SUPPLIED RECORDS Start Marker

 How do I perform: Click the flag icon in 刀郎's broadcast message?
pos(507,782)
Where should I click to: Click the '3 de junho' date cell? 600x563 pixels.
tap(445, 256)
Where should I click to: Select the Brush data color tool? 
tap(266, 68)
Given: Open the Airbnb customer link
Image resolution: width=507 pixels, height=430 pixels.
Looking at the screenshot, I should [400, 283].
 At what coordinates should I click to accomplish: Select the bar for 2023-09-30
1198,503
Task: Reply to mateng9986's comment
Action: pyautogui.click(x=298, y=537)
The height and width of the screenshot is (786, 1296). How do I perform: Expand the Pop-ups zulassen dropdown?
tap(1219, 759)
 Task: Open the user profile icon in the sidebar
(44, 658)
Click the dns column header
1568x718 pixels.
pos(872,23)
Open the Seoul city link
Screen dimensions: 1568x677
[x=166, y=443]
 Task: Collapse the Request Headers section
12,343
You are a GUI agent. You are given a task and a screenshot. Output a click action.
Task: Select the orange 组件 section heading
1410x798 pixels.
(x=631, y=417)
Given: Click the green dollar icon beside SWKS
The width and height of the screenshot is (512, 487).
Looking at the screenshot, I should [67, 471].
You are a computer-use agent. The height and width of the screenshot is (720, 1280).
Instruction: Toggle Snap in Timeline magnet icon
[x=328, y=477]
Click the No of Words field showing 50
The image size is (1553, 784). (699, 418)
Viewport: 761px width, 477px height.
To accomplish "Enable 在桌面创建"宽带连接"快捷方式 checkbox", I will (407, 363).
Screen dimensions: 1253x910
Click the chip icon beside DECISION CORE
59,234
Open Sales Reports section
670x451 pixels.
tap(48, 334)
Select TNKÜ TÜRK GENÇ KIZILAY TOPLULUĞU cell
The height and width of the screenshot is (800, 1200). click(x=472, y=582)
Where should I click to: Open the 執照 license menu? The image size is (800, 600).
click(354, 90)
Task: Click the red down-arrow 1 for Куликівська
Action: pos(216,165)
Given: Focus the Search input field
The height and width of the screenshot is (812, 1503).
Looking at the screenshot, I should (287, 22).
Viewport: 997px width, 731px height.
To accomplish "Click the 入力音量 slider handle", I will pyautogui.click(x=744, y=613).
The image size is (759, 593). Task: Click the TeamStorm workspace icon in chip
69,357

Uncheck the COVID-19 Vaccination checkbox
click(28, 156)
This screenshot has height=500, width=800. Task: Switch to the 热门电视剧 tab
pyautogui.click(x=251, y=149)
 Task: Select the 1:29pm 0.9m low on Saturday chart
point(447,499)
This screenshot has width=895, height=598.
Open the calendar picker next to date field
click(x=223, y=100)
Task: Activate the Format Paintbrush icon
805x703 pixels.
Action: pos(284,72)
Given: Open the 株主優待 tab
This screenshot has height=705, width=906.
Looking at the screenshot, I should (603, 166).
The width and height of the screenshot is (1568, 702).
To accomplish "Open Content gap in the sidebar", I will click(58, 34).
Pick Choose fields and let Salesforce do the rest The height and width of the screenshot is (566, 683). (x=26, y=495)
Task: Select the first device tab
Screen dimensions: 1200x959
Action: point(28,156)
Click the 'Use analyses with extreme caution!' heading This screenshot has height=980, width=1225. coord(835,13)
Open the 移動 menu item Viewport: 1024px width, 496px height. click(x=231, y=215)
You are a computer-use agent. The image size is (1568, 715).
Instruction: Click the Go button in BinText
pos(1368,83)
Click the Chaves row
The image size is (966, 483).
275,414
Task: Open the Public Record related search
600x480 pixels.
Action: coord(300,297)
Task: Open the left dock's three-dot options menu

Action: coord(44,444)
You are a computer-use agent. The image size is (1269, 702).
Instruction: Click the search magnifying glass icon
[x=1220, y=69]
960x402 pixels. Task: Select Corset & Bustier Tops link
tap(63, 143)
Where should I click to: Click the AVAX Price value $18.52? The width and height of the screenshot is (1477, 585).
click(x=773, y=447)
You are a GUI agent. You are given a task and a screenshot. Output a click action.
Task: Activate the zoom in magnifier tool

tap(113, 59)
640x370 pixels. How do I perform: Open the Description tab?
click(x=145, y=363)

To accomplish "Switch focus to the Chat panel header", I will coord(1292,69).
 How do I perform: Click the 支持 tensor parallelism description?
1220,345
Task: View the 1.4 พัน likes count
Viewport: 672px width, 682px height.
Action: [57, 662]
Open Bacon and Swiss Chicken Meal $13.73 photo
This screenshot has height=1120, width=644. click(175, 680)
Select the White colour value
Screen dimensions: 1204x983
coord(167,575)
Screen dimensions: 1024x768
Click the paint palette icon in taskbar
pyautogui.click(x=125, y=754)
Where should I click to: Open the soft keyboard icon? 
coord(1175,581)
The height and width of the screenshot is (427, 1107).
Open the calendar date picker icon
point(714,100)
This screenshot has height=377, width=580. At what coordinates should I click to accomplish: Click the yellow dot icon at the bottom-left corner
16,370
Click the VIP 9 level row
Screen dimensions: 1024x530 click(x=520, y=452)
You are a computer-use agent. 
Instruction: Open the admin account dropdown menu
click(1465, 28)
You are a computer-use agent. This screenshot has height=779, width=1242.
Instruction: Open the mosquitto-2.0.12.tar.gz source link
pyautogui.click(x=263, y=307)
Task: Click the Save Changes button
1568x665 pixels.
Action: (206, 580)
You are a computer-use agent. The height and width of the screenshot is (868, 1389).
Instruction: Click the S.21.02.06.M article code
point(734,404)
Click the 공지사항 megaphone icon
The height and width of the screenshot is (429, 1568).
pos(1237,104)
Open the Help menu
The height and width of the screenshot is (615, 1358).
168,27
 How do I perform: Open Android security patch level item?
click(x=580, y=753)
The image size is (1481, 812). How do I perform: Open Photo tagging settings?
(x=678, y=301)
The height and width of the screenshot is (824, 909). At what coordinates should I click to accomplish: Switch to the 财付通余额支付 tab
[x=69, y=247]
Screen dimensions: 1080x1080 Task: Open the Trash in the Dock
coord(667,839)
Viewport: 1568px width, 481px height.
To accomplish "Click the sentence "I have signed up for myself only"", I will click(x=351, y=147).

SUPPLIED RECORDS End Marker

» REQUIRED WORK
Copy out the whole listing above, leaving each line exactly as it stands.

» PROBLEM SOLUTION
 How do I perform: Click the flag icon in 刀郎's broadcast message?
pos(507,782)
Where should I click to: Click the '3 de junho' date cell? 600x563 pixels.
tap(445, 256)
Where should I click to: Select the Brush data color tool? 
tap(266, 68)
Given: Open the Airbnb customer link
Image resolution: width=507 pixels, height=430 pixels.
Looking at the screenshot, I should [400, 283].
 At what coordinates should I click to accomplish: Select the bar for 2023-09-30
1198,503
Task: Reply to mateng9986's comment
Action: pyautogui.click(x=298, y=537)
The height and width of the screenshot is (786, 1296). How do I perform: Expand the Pop-ups zulassen dropdown?
tap(1219, 759)
 Task: Open the user profile icon in the sidebar
(44, 658)
Click the dns column header
1568x718 pixels.
pos(872,23)
Open the Seoul city link
Screen dimensions: 1568x677
[x=166, y=443]
 Task: Collapse the Request Headers section
12,343
You are a GUI agent. You are given a task and a screenshot. Output a click action.
Task: Select the orange 组件 section heading
1410x798 pixels.
(x=631, y=417)
Given: Click the green dollar icon beside SWKS
The width and height of the screenshot is (512, 487).
Looking at the screenshot, I should [67, 471].
You are a computer-use agent. The height and width of the screenshot is (720, 1280).
Instruction: Toggle Snap in Timeline magnet icon
[x=328, y=477]
Click the No of Words field showing 50
The image size is (1553, 784). (699, 418)
Viewport: 761px width, 477px height.
To accomplish "Enable 在桌面创建"宽带连接"快捷方式 checkbox", I will (407, 363).
Screen dimensions: 1253x910
Click the chip icon beside DECISION CORE
59,234
Open Sales Reports section
670x451 pixels.
tap(48, 334)
Select TNKÜ TÜRK GENÇ KIZILAY TOPLULUĞU cell
The height and width of the screenshot is (800, 1200). click(x=472, y=582)
Where should I click to: Open the 執照 license menu? The image size is (800, 600).
click(354, 90)
Task: Click the red down-arrow 1 for Куликівська
Action: pos(216,165)
Given: Focus the Search input field
The height and width of the screenshot is (812, 1503).
Looking at the screenshot, I should (287, 22).
Viewport: 997px width, 731px height.
To accomplish "Click the 入力音量 slider handle", I will pyautogui.click(x=744, y=613).
The image size is (759, 593). Task: Click the TeamStorm workspace icon in chip
69,357

Uncheck the COVID-19 Vaccination checkbox
click(28, 156)
This screenshot has height=500, width=800. Task: Switch to the 热门电视剧 tab
pyautogui.click(x=251, y=149)
 Task: Select the 1:29pm 0.9m low on Saturday chart
point(447,499)
This screenshot has width=895, height=598.
Open the calendar picker next to date field
click(x=223, y=100)
Task: Activate the Format Paintbrush icon
805x703 pixels.
Action: pos(284,72)
Given: Open the 株主優待 tab
This screenshot has height=705, width=906.
Looking at the screenshot, I should (603, 166).
The width and height of the screenshot is (1568, 702).
To accomplish "Open Content gap in the sidebar", I will click(58, 34).
Pick Choose fields and let Salesforce do the rest The height and width of the screenshot is (566, 683). (x=26, y=495)
Task: Select the first device tab
Screen dimensions: 1200x959
Action: point(28,156)
Click the 'Use analyses with extreme caution!' heading This screenshot has height=980, width=1225. coord(835,13)
Open the 移動 menu item Viewport: 1024px width, 496px height. click(x=231, y=215)
You are a computer-use agent. The image size is (1568, 715).
Instruction: Click the Go button in BinText
pos(1368,83)
Click the Chaves row
The image size is (966, 483).
275,414
Task: Open the Public Record related search
600x480 pixels.
Action: coord(300,297)
Task: Open the left dock's three-dot options menu

Action: coord(44,444)
You are a computer-use agent. The image size is (1269, 702).
Instruction: Click the search magnifying glass icon
[x=1220, y=69]
960x402 pixels. Task: Select Corset & Bustier Tops link
tap(63, 143)
Where should I click to: Click the AVAX Price value $18.52? The width and height of the screenshot is (1477, 585).
click(x=773, y=447)
You are a GUI agent. You are given a task and a screenshot. Output a click action.
Task: Activate the zoom in magnifier tool

tap(113, 59)
640x370 pixels. How do I perform: Open the Description tab?
click(x=145, y=363)

To accomplish "Switch focus to the Chat panel header", I will coord(1292,69).
 How do I perform: Click the 支持 tensor parallelism description?
1220,345
Task: View the 1.4 พัน likes count
Viewport: 672px width, 682px height.
Action: [57, 662]
Open Bacon and Swiss Chicken Meal $13.73 photo
This screenshot has height=1120, width=644. click(175, 680)
Select the White colour value
Screen dimensions: 1204x983
coord(167,575)
Screen dimensions: 1024x768
Click the paint palette icon in taskbar
pyautogui.click(x=125, y=754)
Where should I click to: Open the soft keyboard icon? 
coord(1175,581)
The height and width of the screenshot is (427, 1107).
Open the calendar date picker icon
point(714,100)
This screenshot has height=377, width=580. At what coordinates should I click to accomplish: Click the yellow dot icon at the bottom-left corner
16,370
Click the VIP 9 level row
Screen dimensions: 1024x530 click(x=520, y=452)
You are a computer-use agent. 
Instruction: Open the admin account dropdown menu
click(1465, 28)
You are a computer-use agent. This screenshot has height=779, width=1242.
Instruction: Open the mosquitto-2.0.12.tar.gz source link
pyautogui.click(x=263, y=307)
Task: Click the Save Changes button
1568x665 pixels.
Action: (206, 580)
You are a computer-use agent. The height and width of the screenshot is (868, 1389).
Instruction: Click the S.21.02.06.M article code
point(734,404)
Click the 공지사항 megaphone icon
The height and width of the screenshot is (429, 1568).
pos(1237,104)
Open the Help menu
The height and width of the screenshot is (615, 1358).
168,27
 How do I perform: Open Android security patch level item?
click(x=580, y=753)
The image size is (1481, 812). How do I perform: Open Photo tagging settings?
(x=678, y=301)
The height and width of the screenshot is (824, 909). At what coordinates should I click to accomplish: Switch to the 财付通余额支付 tab
[x=69, y=247]
Screen dimensions: 1080x1080 Task: Open the Trash in the Dock
coord(667,839)
Viewport: 1568px width, 481px height.
To accomplish "Click the sentence "I have signed up for myself only"", I will click(x=351, y=147).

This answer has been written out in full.